4✩✩✩✩ Review: William Russell.
“Fifty years on and going strong.”
A hit at the National Theatre and then in the West End in 1977 Alan Ayckbourn's play - first staged in Scarborough in 1975 where all his plays begin - is about marriage and what happens when cuckoos belonging to one nest cause havoc in various other nests. It has stood the test of time remarkably well and this production directed by Robin Herford should keep the Sonning audience laughing happily at themselves. It is not quite as daring as it was fifty years ago, but Aykbourn's jokes survive because he is writing about real people and not the stock characters who populate most farces of the period which often now seem dated and far from funny. Beneath the laughter he shows showing how marriages can get stale, how living with someone is difficult and how coping with some of one's sillier friends or relations can create some home truths getting told perhaps better unsaid. The production is well cast with pitch perfect performances from Stuart Fox and Julia Hills as Ernest and Delia, the middle aged couple celebrating an anniversary who have settled down to have some pilchards and a much read book at bedtime when the behaviour of their flakey son Trevor and his fragile wife Susannah cause a night for them and their neighbours in which nobody gets to fall asleep and all the marriages come under strain. Maybe some of the cast act rather too much as if they were characters in a Ray Cooney farce – always ciphers - but Ben Porter is undeniably funny as the gangling, insensitive and thick as three posts Trevor while Alie Croker twitches to the manner born as the betrayed Susannah.
The set consists of three bedrooms. In one Malcolm and Kate are getting over a disastrous house warming party and he is intent on building an Ikea dressing table he has bought for her. In one Ted is trapped with a bad back in bed and Jan has returned from the house warming at which she had an impromptu fling with Trevor. And the third belongs to Ernest and Delia and looks over both in the rather clumsily constructed set and overshadows what happens below. The problem is the stage itself which is wide and shallow and designer Michael Holt has not solved it. As Trevor goes from room to room , however, never taking no for an answer with Susannah in hot pursuit it all bubbles along nicely enough.

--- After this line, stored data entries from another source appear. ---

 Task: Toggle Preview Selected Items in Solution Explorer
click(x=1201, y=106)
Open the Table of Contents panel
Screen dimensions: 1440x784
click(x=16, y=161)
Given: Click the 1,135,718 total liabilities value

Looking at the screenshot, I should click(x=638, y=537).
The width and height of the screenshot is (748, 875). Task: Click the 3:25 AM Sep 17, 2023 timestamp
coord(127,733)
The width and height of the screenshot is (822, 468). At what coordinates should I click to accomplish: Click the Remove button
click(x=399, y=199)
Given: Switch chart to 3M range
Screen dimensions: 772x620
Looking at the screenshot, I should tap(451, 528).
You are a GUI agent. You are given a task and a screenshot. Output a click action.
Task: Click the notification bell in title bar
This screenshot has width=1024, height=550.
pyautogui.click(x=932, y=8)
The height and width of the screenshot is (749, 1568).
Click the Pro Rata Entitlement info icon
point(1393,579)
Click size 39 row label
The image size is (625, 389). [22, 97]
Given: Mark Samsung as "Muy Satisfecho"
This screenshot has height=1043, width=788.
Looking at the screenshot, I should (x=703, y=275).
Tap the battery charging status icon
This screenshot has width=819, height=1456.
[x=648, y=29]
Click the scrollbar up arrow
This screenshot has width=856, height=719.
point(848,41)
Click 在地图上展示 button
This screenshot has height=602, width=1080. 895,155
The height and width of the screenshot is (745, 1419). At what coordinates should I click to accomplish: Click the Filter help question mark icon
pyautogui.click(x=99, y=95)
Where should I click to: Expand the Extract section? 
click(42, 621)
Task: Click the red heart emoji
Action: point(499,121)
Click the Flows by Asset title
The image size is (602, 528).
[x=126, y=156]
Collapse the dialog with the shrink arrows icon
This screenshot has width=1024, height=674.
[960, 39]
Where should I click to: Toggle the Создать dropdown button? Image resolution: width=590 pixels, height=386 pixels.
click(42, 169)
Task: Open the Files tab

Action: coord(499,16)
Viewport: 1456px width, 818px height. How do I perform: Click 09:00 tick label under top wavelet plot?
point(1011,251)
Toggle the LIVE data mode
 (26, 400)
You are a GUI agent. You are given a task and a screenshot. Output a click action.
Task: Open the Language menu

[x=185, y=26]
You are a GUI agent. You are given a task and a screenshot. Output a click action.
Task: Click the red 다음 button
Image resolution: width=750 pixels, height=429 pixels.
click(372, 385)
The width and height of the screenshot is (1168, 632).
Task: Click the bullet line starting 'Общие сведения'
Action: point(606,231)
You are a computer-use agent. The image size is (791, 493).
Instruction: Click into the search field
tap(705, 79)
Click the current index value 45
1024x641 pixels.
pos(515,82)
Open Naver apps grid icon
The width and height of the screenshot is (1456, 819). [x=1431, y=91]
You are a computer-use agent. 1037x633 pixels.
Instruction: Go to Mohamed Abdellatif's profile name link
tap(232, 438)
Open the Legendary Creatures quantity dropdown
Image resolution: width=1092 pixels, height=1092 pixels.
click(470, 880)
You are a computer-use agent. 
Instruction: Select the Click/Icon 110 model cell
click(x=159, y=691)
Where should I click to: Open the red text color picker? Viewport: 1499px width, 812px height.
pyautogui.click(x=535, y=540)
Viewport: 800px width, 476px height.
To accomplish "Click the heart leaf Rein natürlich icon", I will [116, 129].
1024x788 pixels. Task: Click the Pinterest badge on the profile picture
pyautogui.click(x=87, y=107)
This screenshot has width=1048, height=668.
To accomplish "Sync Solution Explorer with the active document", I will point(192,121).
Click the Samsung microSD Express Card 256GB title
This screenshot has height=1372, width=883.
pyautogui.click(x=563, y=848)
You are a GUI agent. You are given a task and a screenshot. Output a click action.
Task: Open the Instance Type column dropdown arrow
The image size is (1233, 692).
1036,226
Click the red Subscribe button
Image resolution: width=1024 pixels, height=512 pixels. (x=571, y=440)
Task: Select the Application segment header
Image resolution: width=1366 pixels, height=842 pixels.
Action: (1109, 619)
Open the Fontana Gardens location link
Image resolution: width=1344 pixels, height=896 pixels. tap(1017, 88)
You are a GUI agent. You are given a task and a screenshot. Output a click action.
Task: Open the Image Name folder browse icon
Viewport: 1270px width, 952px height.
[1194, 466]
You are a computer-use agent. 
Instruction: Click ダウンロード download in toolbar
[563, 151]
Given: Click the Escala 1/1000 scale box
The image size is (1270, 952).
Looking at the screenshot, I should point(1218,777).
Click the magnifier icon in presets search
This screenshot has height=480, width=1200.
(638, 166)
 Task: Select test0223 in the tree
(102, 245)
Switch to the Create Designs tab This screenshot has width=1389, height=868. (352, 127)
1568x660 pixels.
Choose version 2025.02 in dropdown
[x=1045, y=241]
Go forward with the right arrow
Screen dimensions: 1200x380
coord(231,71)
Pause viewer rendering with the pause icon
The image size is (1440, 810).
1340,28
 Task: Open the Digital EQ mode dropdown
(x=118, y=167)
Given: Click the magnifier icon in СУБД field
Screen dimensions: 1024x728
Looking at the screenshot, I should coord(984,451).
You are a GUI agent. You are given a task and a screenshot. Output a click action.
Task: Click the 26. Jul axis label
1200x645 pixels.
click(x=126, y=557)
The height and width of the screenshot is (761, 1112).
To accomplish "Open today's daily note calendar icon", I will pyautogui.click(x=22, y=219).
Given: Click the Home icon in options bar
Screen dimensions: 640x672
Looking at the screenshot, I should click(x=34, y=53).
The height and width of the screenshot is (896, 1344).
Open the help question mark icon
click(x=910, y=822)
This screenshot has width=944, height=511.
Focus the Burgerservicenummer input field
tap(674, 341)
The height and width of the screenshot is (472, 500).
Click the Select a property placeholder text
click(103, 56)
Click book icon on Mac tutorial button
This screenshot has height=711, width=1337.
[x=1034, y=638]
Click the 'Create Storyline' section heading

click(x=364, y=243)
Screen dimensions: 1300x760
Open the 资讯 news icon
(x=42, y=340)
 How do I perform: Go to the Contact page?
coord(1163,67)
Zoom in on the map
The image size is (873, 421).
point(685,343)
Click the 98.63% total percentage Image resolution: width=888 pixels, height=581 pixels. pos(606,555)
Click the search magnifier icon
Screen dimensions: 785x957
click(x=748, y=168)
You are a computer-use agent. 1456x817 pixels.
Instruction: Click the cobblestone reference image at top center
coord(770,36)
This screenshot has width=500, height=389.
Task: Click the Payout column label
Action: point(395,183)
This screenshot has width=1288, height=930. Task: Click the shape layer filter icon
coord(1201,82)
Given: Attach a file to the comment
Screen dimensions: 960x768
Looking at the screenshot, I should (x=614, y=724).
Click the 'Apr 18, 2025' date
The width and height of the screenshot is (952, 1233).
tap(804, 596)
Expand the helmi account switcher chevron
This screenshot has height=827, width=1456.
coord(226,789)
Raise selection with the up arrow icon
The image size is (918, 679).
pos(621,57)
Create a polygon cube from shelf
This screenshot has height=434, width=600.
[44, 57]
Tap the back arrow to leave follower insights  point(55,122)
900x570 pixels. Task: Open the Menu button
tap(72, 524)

Ayckbourn is still churning out plays – he has written 90 so far and more are in the pipeline – but it is a long time since any of them made their way out of Scarborough. One does wonder why especially with this one which has dated very little. It remains as hard hearted and funny a look at middle class marriage as it was in the beginning and the middle class marrieds in the audience had clearly been there, done that, got the T shirt and enjoyed a snack at bedtime.
Cast
Georgie Burnell – Jan.
Allie Croker – Susannah.
Antony Eden – Malcolm.
Stuart Foc – Ernest.
Rhiannon Handy – Kate.
Julia Hills – Della.
Damien Matthews – Nick.
Ben Porter – Trevor.
Creatives
Director – Robin Herford.
Set Designer – Michael Holt.
Costume Designer – NatalieTichener.
Lighting Designer – Graham Wetmouth.
Fight Director – Jonathan Leverett.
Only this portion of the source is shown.